Task directions> Print out the complete set of records below, exactly as they read.

Data under study>
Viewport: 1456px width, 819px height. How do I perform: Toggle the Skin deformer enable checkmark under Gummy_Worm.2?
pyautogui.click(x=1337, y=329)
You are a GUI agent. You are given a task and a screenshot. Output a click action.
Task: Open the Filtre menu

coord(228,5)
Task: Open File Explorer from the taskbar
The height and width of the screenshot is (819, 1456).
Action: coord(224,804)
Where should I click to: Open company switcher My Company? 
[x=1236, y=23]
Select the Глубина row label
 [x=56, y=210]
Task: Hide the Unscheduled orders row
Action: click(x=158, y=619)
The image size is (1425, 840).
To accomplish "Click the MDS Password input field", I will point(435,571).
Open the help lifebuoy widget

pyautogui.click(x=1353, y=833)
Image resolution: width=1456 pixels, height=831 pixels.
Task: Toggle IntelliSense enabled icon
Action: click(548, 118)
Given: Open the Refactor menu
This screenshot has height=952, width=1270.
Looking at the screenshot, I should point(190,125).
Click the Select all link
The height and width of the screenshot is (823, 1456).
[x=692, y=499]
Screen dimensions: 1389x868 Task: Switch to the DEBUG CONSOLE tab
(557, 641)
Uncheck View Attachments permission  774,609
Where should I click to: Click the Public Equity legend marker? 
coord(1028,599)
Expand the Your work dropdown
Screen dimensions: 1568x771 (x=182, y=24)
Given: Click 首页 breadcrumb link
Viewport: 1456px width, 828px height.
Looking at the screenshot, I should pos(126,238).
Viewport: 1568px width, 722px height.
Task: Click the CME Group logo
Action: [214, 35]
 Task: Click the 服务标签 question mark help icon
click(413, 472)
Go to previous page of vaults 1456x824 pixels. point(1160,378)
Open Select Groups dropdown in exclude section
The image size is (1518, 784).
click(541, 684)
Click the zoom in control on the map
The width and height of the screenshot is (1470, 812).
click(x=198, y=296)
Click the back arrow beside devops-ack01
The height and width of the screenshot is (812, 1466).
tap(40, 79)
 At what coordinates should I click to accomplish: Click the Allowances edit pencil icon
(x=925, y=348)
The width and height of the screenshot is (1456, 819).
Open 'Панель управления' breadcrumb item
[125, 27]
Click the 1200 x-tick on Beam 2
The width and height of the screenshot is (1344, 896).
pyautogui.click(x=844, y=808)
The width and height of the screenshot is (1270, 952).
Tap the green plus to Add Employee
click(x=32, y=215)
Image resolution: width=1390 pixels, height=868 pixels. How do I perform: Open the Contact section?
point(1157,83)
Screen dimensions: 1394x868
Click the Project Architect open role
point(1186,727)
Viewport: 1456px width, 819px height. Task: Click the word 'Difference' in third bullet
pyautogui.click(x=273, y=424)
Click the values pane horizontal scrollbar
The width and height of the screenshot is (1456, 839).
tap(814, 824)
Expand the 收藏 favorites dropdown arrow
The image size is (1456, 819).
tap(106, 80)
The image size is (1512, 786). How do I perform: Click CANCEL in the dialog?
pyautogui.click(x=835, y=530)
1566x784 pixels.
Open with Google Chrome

Task response>
Viewport: 1456px width, 819px height. How do I perform: Toggle the Skin deformer enable checkmark under Gummy_Worm.2?
pyautogui.click(x=1337, y=329)
You are a GUI agent. You are given a task and a screenshot. Output a click action.
Task: Open the Filtre menu

coord(228,5)
Task: Open File Explorer from the taskbar
The height and width of the screenshot is (819, 1456).
Action: coord(224,804)
Where should I click to: Open company switcher My Company? 
[x=1236, y=23]
Select the Глубина row label
 [x=56, y=210]
Task: Hide the Unscheduled orders row
Action: click(x=158, y=619)
The image size is (1425, 840).
To accomplish "Click the MDS Password input field", I will point(435,571).
Open the help lifebuoy widget

pyautogui.click(x=1353, y=833)
Image resolution: width=1456 pixels, height=831 pixels.
Task: Toggle IntelliSense enabled icon
Action: click(548, 118)
Given: Open the Refactor menu
This screenshot has height=952, width=1270.
Looking at the screenshot, I should point(190,125).
Click the Select all link
The height and width of the screenshot is (823, 1456).
[x=692, y=499]
Screen dimensions: 1389x868 Task: Switch to the DEBUG CONSOLE tab
(557, 641)
Uncheck View Attachments permission  774,609
Where should I click to: Click the Public Equity legend marker? 
coord(1028,599)
Expand the Your work dropdown
Screen dimensions: 1568x771 (x=182, y=24)
Given: Click 首页 breadcrumb link
Viewport: 1456px width, 828px height.
Looking at the screenshot, I should pos(126,238).
Viewport: 1568px width, 722px height.
Task: Click the CME Group logo
Action: [214, 35]
 Task: Click the 服务标签 question mark help icon
click(413, 472)
Go to previous page of vaults 1456x824 pixels. point(1160,378)
Open Select Groups dropdown in exclude section
The image size is (1518, 784).
click(541, 684)
Click the zoom in control on the map
The width and height of the screenshot is (1470, 812).
click(x=198, y=296)
Click the back arrow beside devops-ack01
The height and width of the screenshot is (812, 1466).
tap(40, 79)
 At what coordinates should I click to accomplish: Click the Allowances edit pencil icon
(x=925, y=348)
The width and height of the screenshot is (1456, 819).
Open 'Панель управления' breadcrumb item
[125, 27]
Click the 1200 x-tick on Beam 2
The width and height of the screenshot is (1344, 896).
pyautogui.click(x=844, y=808)
The width and height of the screenshot is (1270, 952).
Tap the green plus to Add Employee
click(x=32, y=215)
Image resolution: width=1390 pixels, height=868 pixels. How do I perform: Open the Contact section?
point(1157,83)
Screen dimensions: 1394x868
Click the Project Architect open role
point(1186,727)
Viewport: 1456px width, 819px height. Task: Click the word 'Difference' in third bullet
pyautogui.click(x=273, y=424)
Click the values pane horizontal scrollbar
The width and height of the screenshot is (1456, 839).
tap(814, 824)
Expand the 收藏 favorites dropdown arrow
The image size is (1456, 819).
tap(106, 80)
The image size is (1512, 786). How do I perform: Click CANCEL in the dialog?
pyautogui.click(x=835, y=530)
1566x784 pixels.
Open with Google Chrome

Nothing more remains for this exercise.